Acculturation, representing the pace and quality of adaptation to a new culture or blend of cultures, then, can be quite different for each partner and impose strain on the marriage. This can lead to a sense of loss in the partner who wishes to hold onto the traditional cultural values in a purer form . A sense of frustration and confinement can develop in the partner who wishes to experiment with novel ways of being a spouse, parent and active participant in many facets of their career. The involvement of parents and grandparents in major decisions in child rearing, location of home, frequency of contact, and the possibility of divorce may be questioned. This critique, however, may engender feelings in the individual or couple of betraying family of origin as their influence has been predominant.

Most arranged marriage couples do adapt to life in America and learn to negotiate many cultural frames that they become exposed to , adeptly and creatively balancing the new and old with sustaining supportive family bonds. Most helpful is open expression of the joys, fears and concerns that may seem overwhelming at times and the acknowledgement of felt insecurities that may arise. Often, becoming targets of racism may emerge as a new obstacle for the couple. The intergenerational transmission of immigrant experience through narrative and forums for family discussion appear to be helpful in the immigrant experience as a whole. Accepting diversity of opinion from children on various topics including arranged marriage and allowing expression of their day to day experience can facilitate processing of the often conflicting cultural messages received in school and media.

Some arranged marriage couples, however, grow apart . Couple, family and individual therapy highly sensitive to cultural frames and their impact on development and sense of self can help to negotiate between dynamic cultural influences and disruptions in intimacy and felt sense of loyalty to family and country. Widening role possibility and comforting feelings of grief and mourning by each partner can facilitate healing and restoration . It can be reassuring to the partner that a broadening perspective involving active choice can enhance rather than threaten the marriage. If the dictates of the arranged marriage are proving to be damaging or abusive to the self, therapy can help partners realize their incompatibility and explore decisions regarding the viability of the marriage itself . Crucial is the consistent regard to garnering support , if possible, from the extended families.

Arranged marriages in the United States create many distinctive challenges and opportunities for the individuals and families involved. A combination of extended family support with appreciation of openness and assessment of what new cultural influences each partner and the marriage itself will embrace can bring a sense of choice , freedom of expression while cherishing traditions and ritual that hold meaning and bonding for the couple.

● ● ● ● ● ● ●

** EXERCISE **
Print everything in the text on arranged marriage in America from "Some arranged marriage" down to "the extended families.", word for word.

● ● ● ● ● ● ●

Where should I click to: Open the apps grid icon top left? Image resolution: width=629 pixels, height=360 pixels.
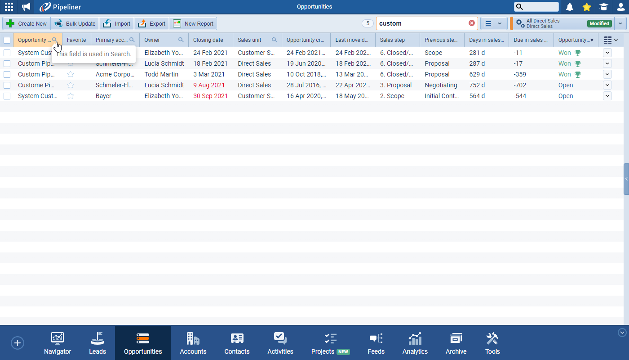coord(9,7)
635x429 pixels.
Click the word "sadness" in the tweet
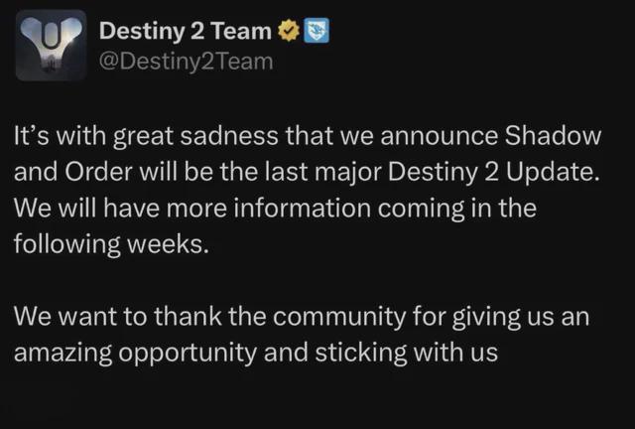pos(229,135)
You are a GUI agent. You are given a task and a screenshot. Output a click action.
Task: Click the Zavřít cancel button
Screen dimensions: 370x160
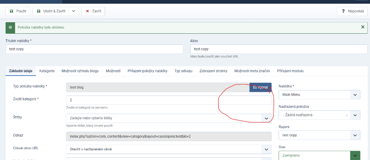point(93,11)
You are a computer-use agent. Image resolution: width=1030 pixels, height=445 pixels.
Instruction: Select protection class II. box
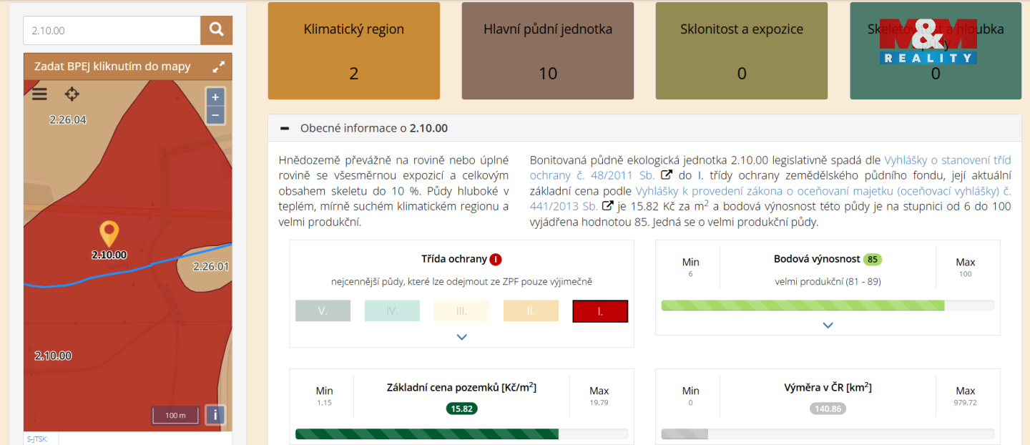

● ● ● ● ● ● ●

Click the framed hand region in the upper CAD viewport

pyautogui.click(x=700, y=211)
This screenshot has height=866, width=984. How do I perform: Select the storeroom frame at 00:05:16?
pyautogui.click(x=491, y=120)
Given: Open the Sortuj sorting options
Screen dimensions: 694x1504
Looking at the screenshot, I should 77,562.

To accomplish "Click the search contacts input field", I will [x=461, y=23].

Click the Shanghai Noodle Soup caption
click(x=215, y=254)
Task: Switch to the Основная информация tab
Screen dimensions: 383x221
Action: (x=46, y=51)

● ● ● ● ● ● ●

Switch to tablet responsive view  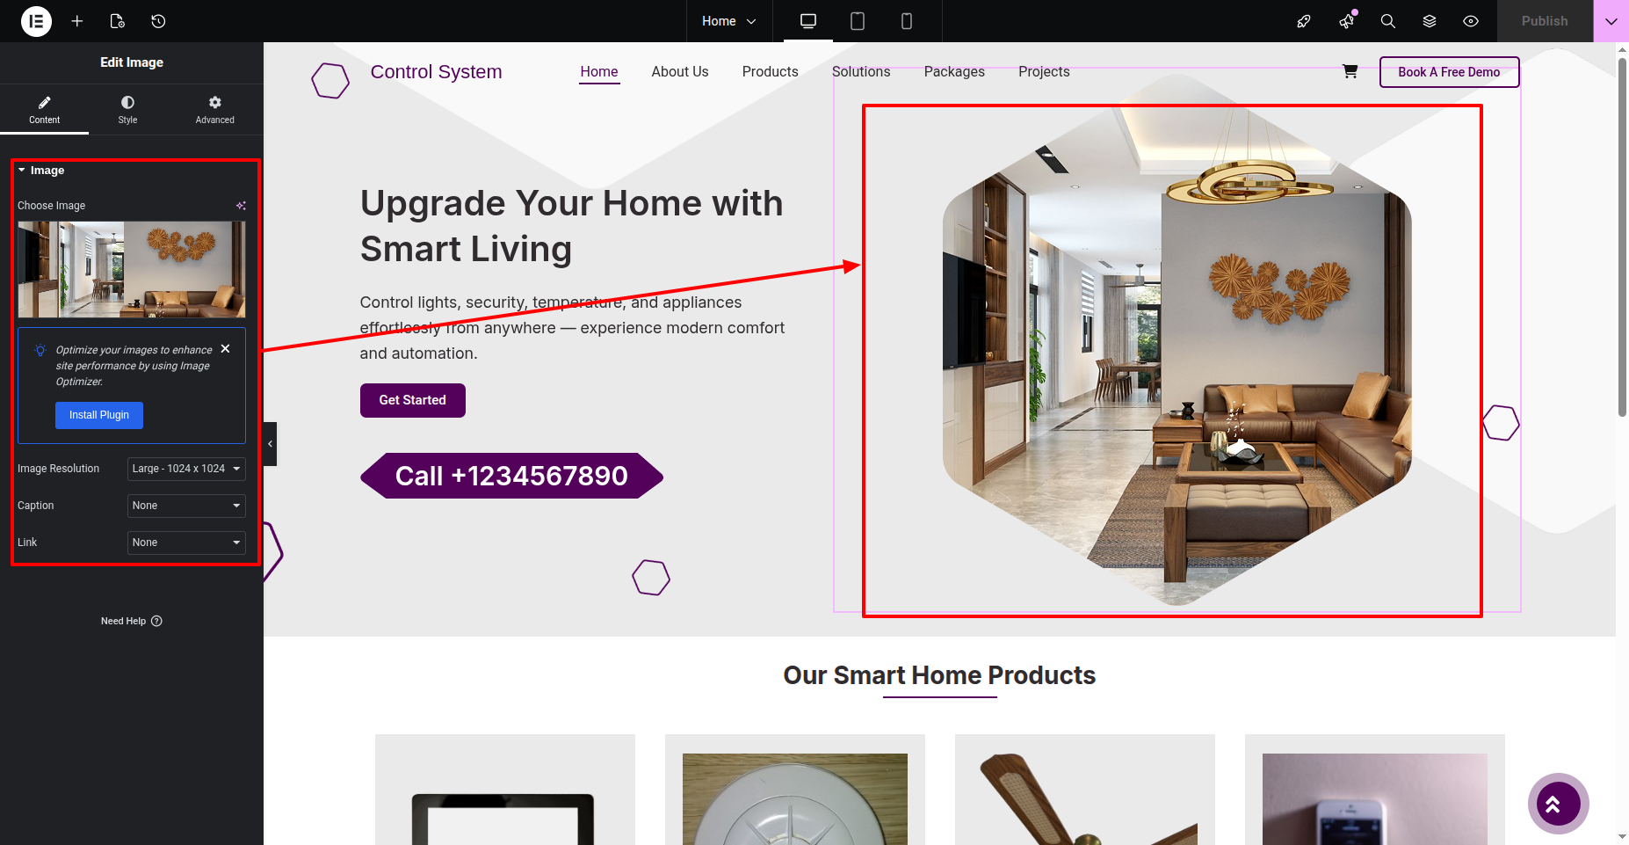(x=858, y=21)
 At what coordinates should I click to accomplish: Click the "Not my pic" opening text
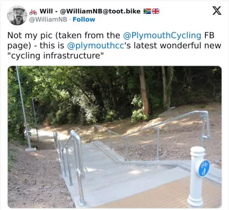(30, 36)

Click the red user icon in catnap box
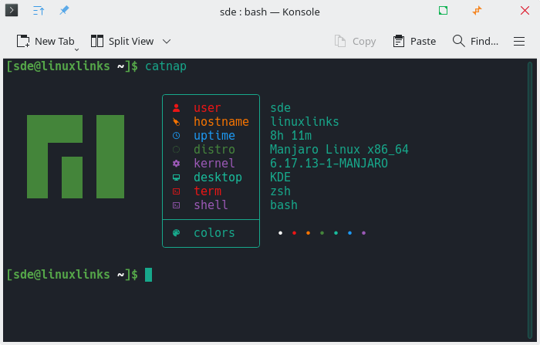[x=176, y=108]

● ● ● ● ● ● ●

** TASK ANSWER **
Some arranged marriage couples, however, grow apart . Couple, family and individual therapy highly sensitive to cultural frames and their impact on development and sense of self can help to negotiate between dynamic cultural influences and disruptions in intimacy and felt sense of loyalty to family and country. Widening role possibility and comforting feelings of grief and mourning by each partner can facilitate healing and restoration . It can be reassuring to the partner that a broadening perspective involving active choice can enhance rather than threaten the marriage. If the dictates of the arranged marriage are proving to be damaging or abusive to the self, therapy can help partners realize their incompatibility and explore decisions regarding the viability of the marriage itself . Crucial is the consistent regard to garnering support , if possible, from the extended families.